There is a close correlation between the theory of architecture and disciplines like archeology, history of architecture and history of arts with familiar figure arising from these studies. Also, the disciplines overlap both politically and socially where societies express their ideas in the form of architecture. However, archeology has remained distinctly essential in architectural understanding theory since the Renaissance. Walter asserts that the historical aspects of other areas like arts have made it possible to understand and influence the opinion of architecture. He uses examples from works of scholars to demonstrate the evolution and development of the design. For instance, the writings of Kaufmann on "Revolutionary Architecture" and "Architectural Principles in the age of Humanism" by Rudolf. However, he emphasizes the need to understand their roles since historians exceed their historical briefs thus unable to develop an outstanding theory.
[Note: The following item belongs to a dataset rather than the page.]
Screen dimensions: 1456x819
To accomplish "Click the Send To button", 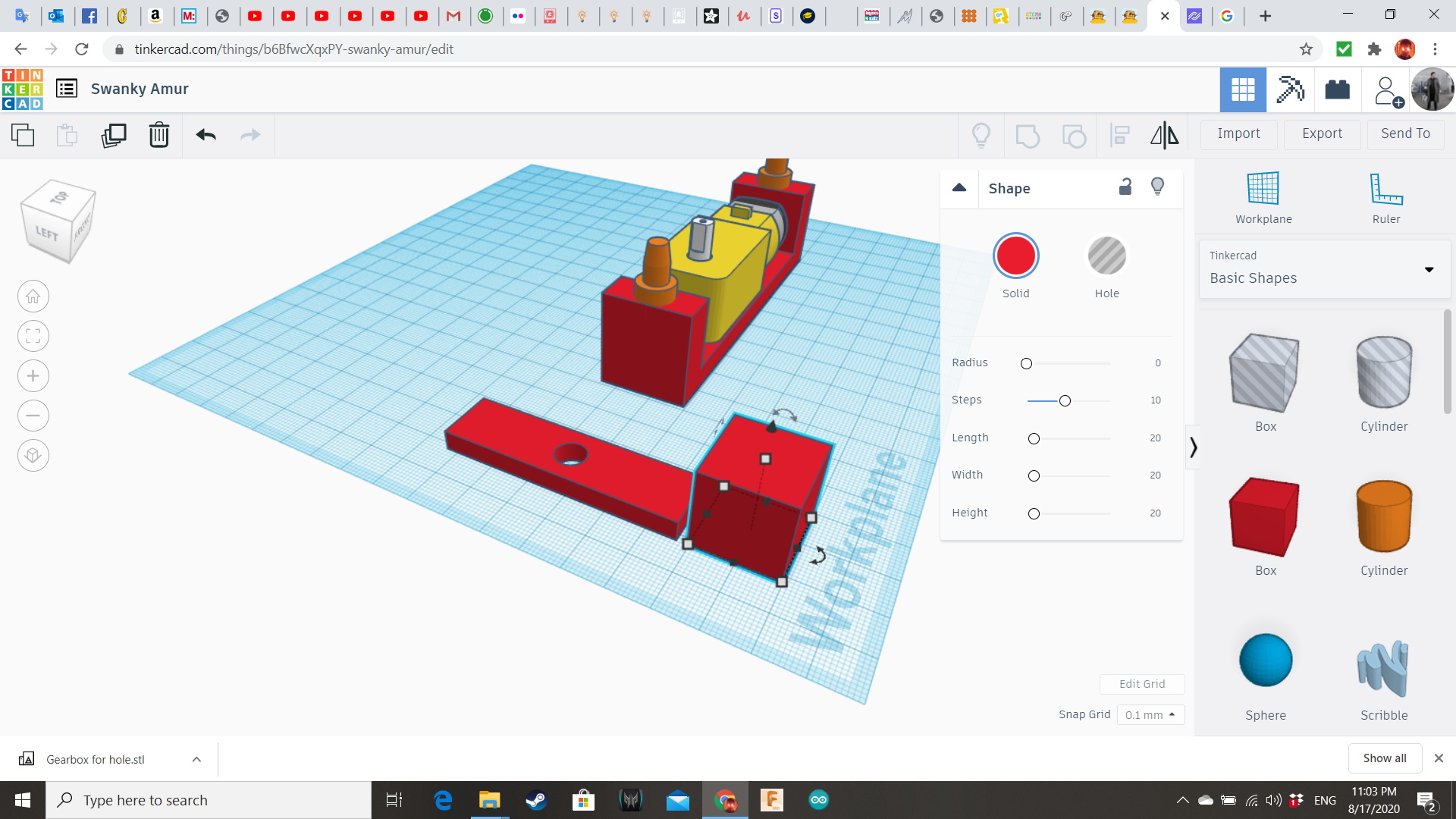I will [1405, 133].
The theories of architecture keep arising from debates of older systems and not as new ideas. As a result, new concepts are specific to who and what one wishes to understand and, in most cases, make references to previous works to clarify findings, or issues arbitraries. From the linkage of different practices, architectural works seem to be time-based depending on the ideas at a specific time. However, there is opposition to the belief of independent influence of theories on the built structures. For instance, Kaufmann asserts the impossibility of theoretical influence on artistical creations. He goes further to attribute the current architecture to the impact of Vitruvius due to the close relation of the study of classical architecture and Vitruvius.